### [PROVIDED RECORDS]
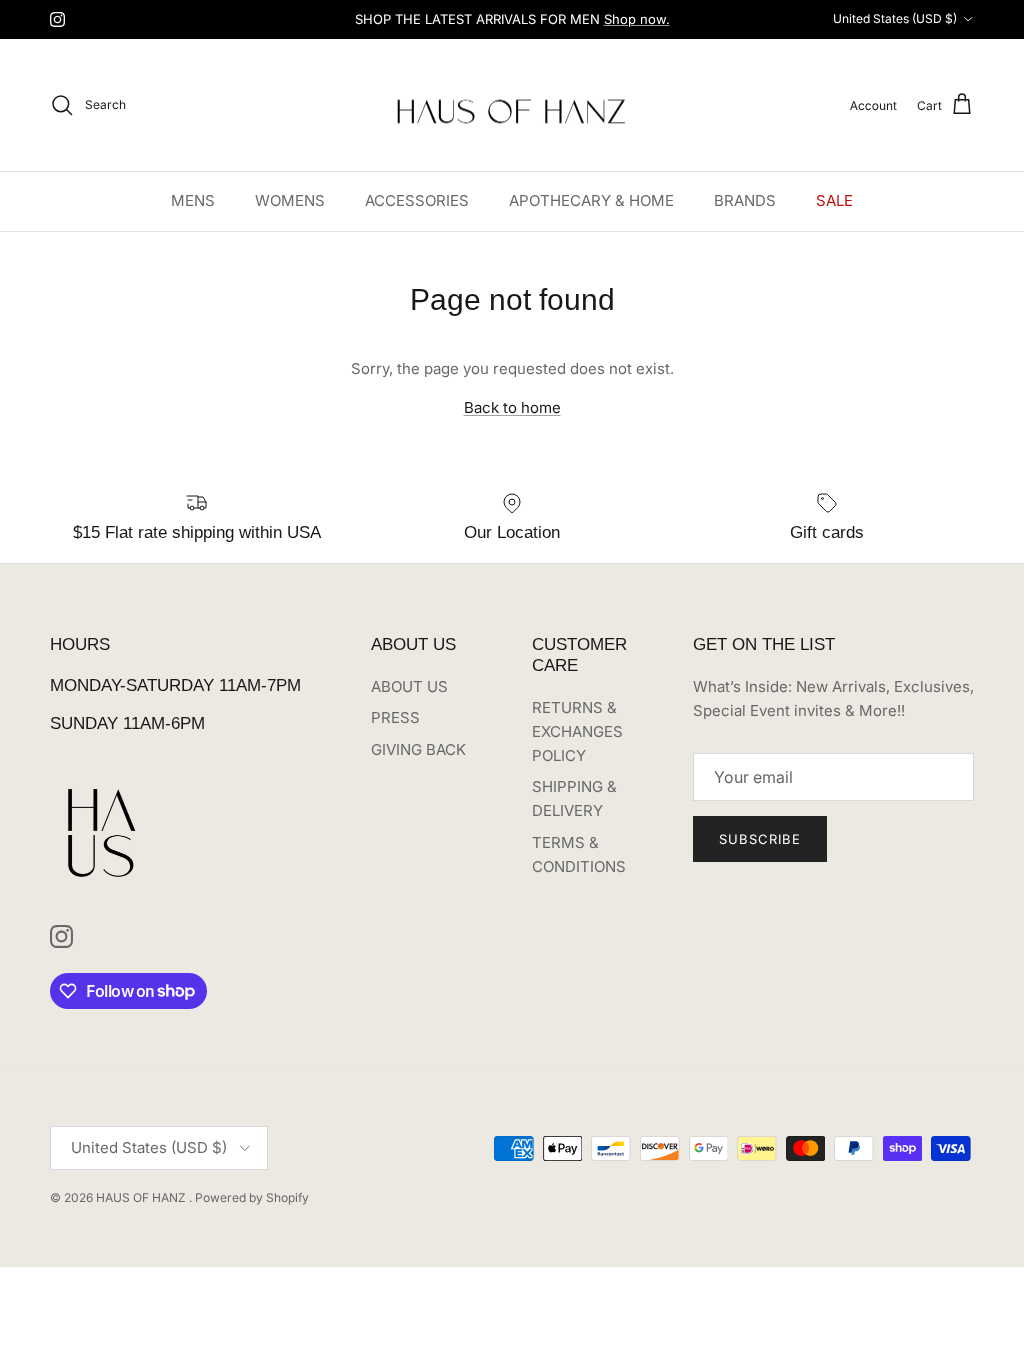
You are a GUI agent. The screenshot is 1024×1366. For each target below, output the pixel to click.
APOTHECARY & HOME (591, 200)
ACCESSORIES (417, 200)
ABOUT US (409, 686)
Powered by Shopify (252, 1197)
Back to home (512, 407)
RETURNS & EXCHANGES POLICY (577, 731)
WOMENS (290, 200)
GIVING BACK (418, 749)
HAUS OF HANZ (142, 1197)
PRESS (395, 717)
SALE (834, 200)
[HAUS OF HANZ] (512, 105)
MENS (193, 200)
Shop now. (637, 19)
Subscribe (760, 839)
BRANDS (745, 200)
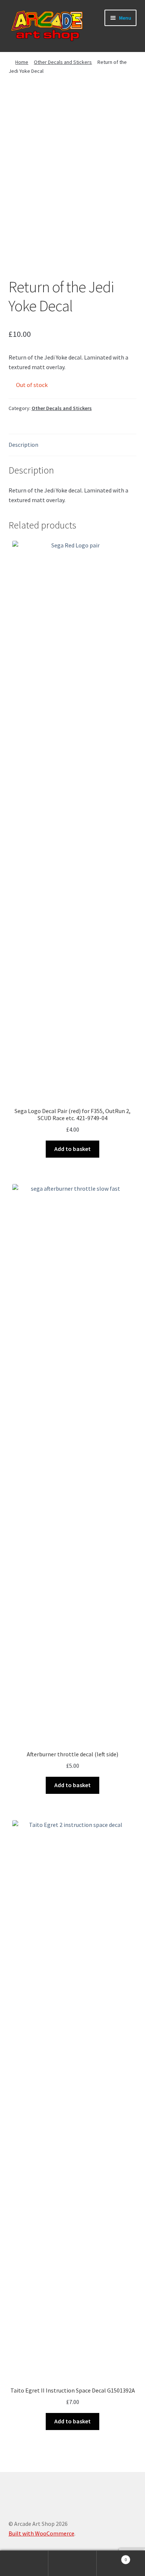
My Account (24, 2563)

* * *

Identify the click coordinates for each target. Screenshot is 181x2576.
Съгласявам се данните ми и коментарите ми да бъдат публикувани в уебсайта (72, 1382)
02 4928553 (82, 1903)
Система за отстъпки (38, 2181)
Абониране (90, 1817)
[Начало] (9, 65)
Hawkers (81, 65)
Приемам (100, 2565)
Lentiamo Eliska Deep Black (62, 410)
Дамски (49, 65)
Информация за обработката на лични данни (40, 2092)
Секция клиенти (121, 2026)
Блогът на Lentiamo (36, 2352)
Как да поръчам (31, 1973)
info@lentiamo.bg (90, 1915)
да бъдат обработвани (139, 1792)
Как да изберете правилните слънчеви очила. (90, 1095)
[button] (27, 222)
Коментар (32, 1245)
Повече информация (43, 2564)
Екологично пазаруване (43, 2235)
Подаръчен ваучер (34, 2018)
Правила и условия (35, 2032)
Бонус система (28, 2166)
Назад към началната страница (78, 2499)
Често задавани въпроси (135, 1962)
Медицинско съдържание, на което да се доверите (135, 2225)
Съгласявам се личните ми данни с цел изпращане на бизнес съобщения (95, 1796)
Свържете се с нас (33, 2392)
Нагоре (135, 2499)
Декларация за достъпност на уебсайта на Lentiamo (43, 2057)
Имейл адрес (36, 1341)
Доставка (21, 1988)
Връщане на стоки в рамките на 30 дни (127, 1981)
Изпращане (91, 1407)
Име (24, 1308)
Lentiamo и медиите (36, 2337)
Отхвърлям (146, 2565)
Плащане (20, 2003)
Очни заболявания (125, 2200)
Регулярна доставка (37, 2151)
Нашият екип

### [TASK]
Every line from the one with "HAUS OF HANZ (142, 1197)" through the one with "My Account (24, 2563)" is to be reproduced exactly as written above, and the pictures are to be dropped.

### [ANSWER BOX]
HAUS OF HANZ (142, 1197)
PRESS (395, 717)
SALE (834, 200)
[HAUS OF HANZ] (512, 105)
MENS (193, 200)
Shop now. (637, 19)
Subscribe (760, 839)
BRANDS (745, 200)
My Account (24, 2563)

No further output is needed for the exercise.